_THE PROBLEM_. Pictures do not belong in the copy; restate the records below word for word.

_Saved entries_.
┄┄┄┄┄┄┄┄┄┄┄┄┄┄┄┄┄┄┄┄

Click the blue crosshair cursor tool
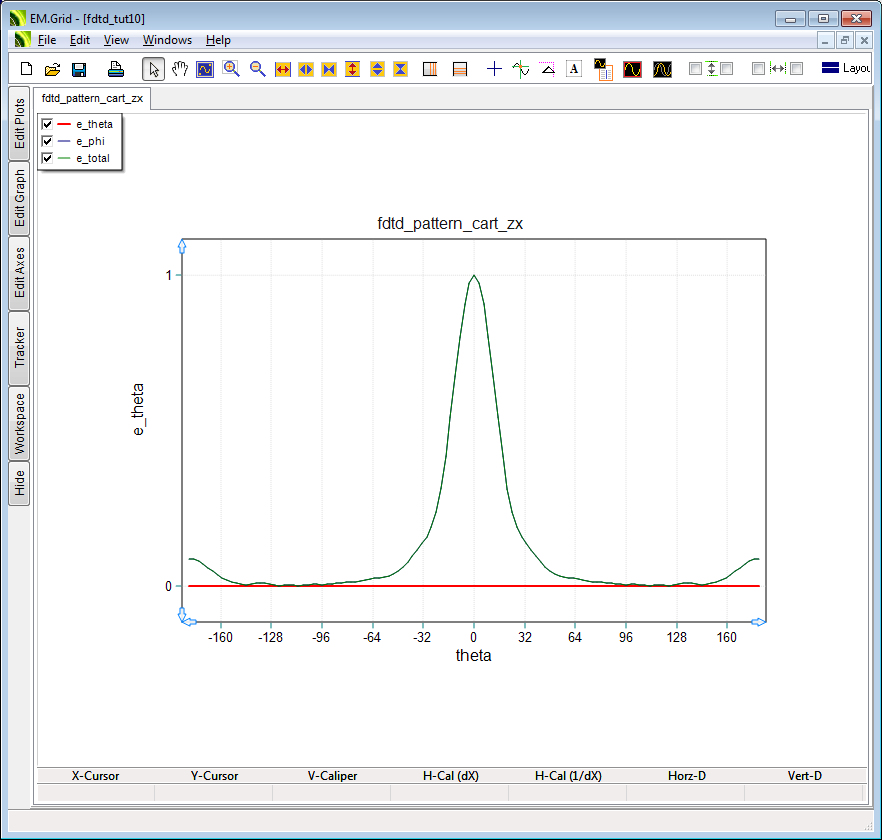882x840 pixels. [x=494, y=69]
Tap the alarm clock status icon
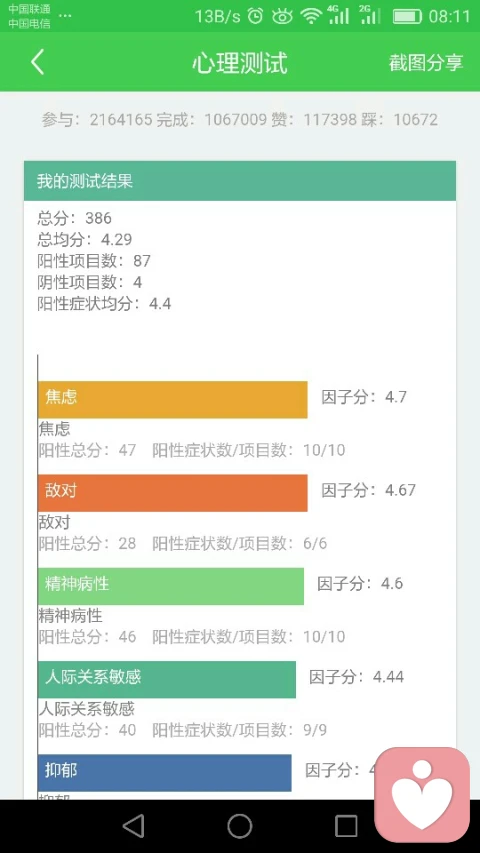The image size is (480, 853). point(255,16)
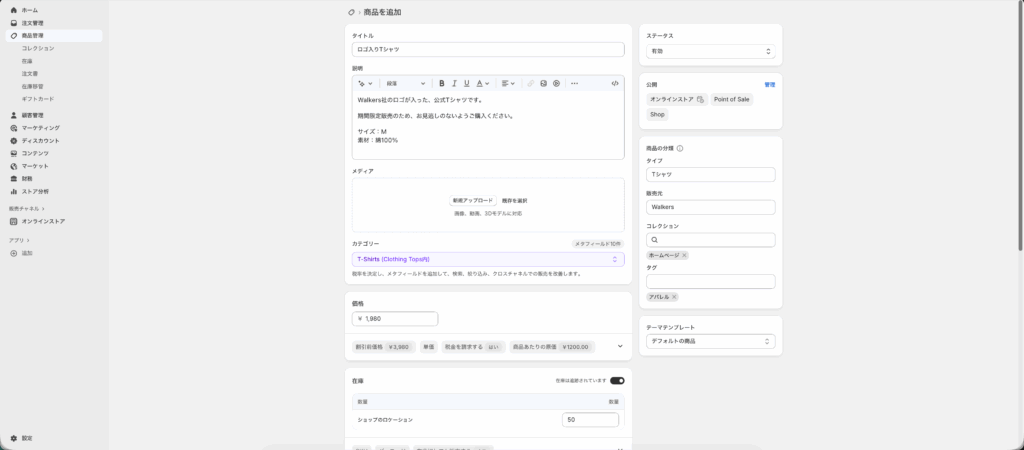
Task: Open 注文管理 in the sidebar
Action: [x=32, y=22]
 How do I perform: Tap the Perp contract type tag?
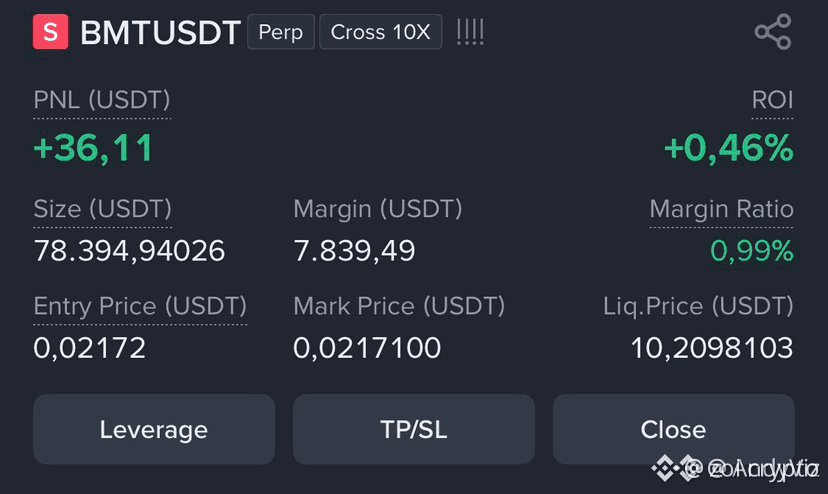point(281,32)
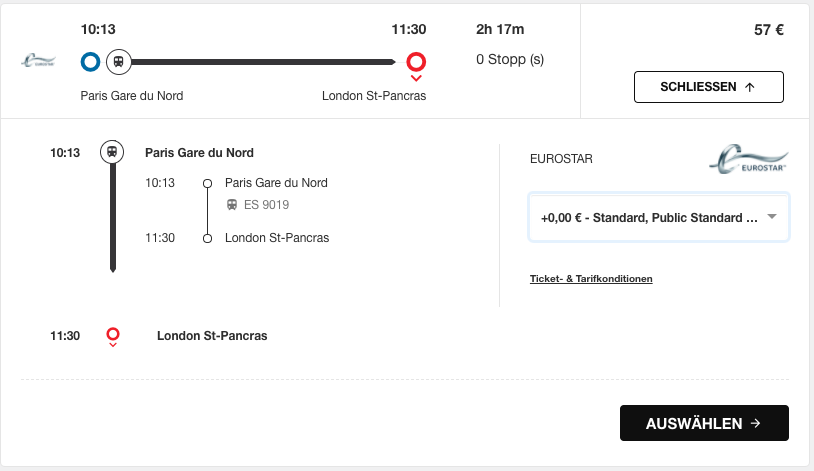Viewport: 814px width, 471px height.
Task: Collapse details with the SCHLIESSEN button
Action: [x=709, y=87]
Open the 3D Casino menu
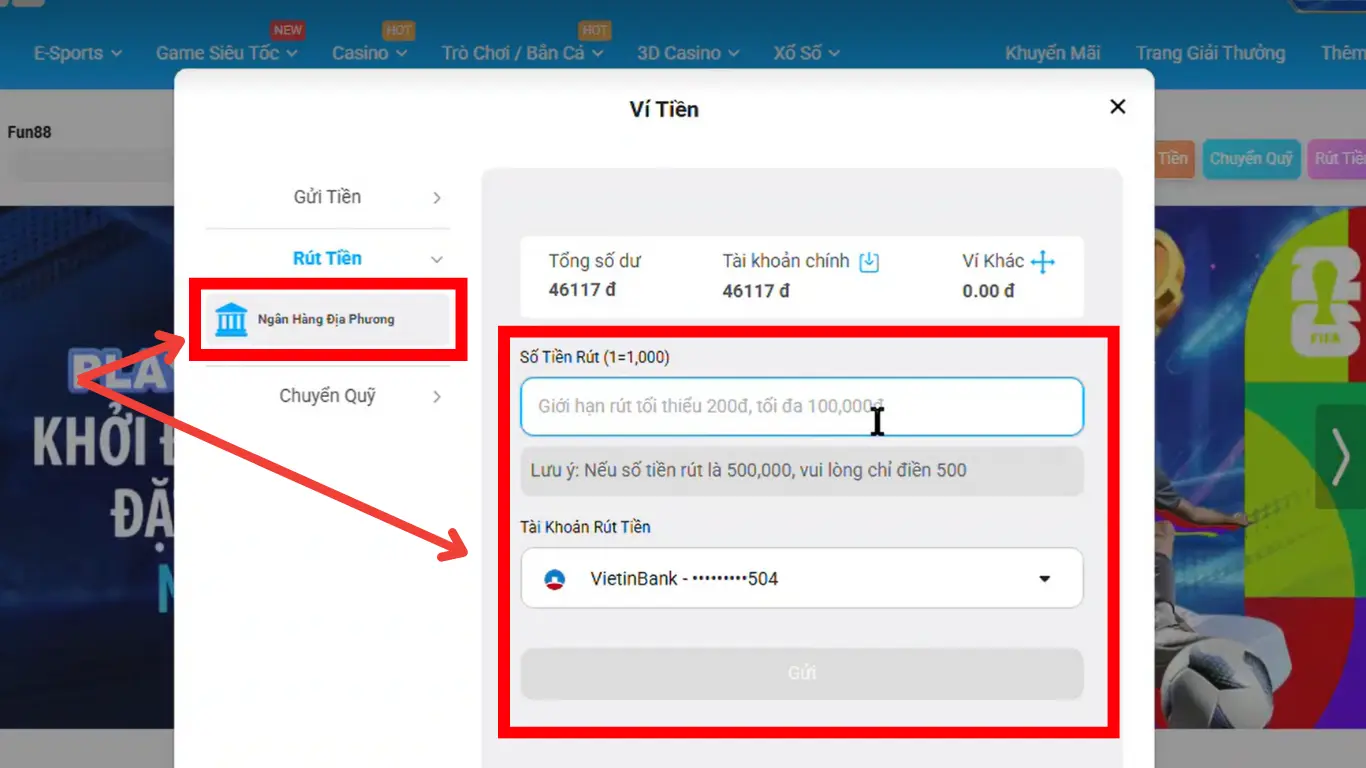This screenshot has width=1366, height=768. [x=688, y=53]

┄┄┄┄┄┄┄┄┄┄┄┄┄┄┄┄┄┄┄┄

_RESPONSE_.
Click the blue crosshair cursor tool
882x840 pixels. [x=494, y=69]
Tap the alarm clock status icon
The image size is (480, 853). point(255,16)
Task: Open 注文管理 in the sidebar
Action: [x=32, y=22]
 How do I perform: Tap the Perp contract type tag?
point(281,32)
Viewport: 814px width, 471px height.
Task: Collapse details with the SCHLIESSEN button
Action: [x=709, y=87]
Open the 3D Casino menu
This screenshot has width=1366, height=768. [x=688, y=53]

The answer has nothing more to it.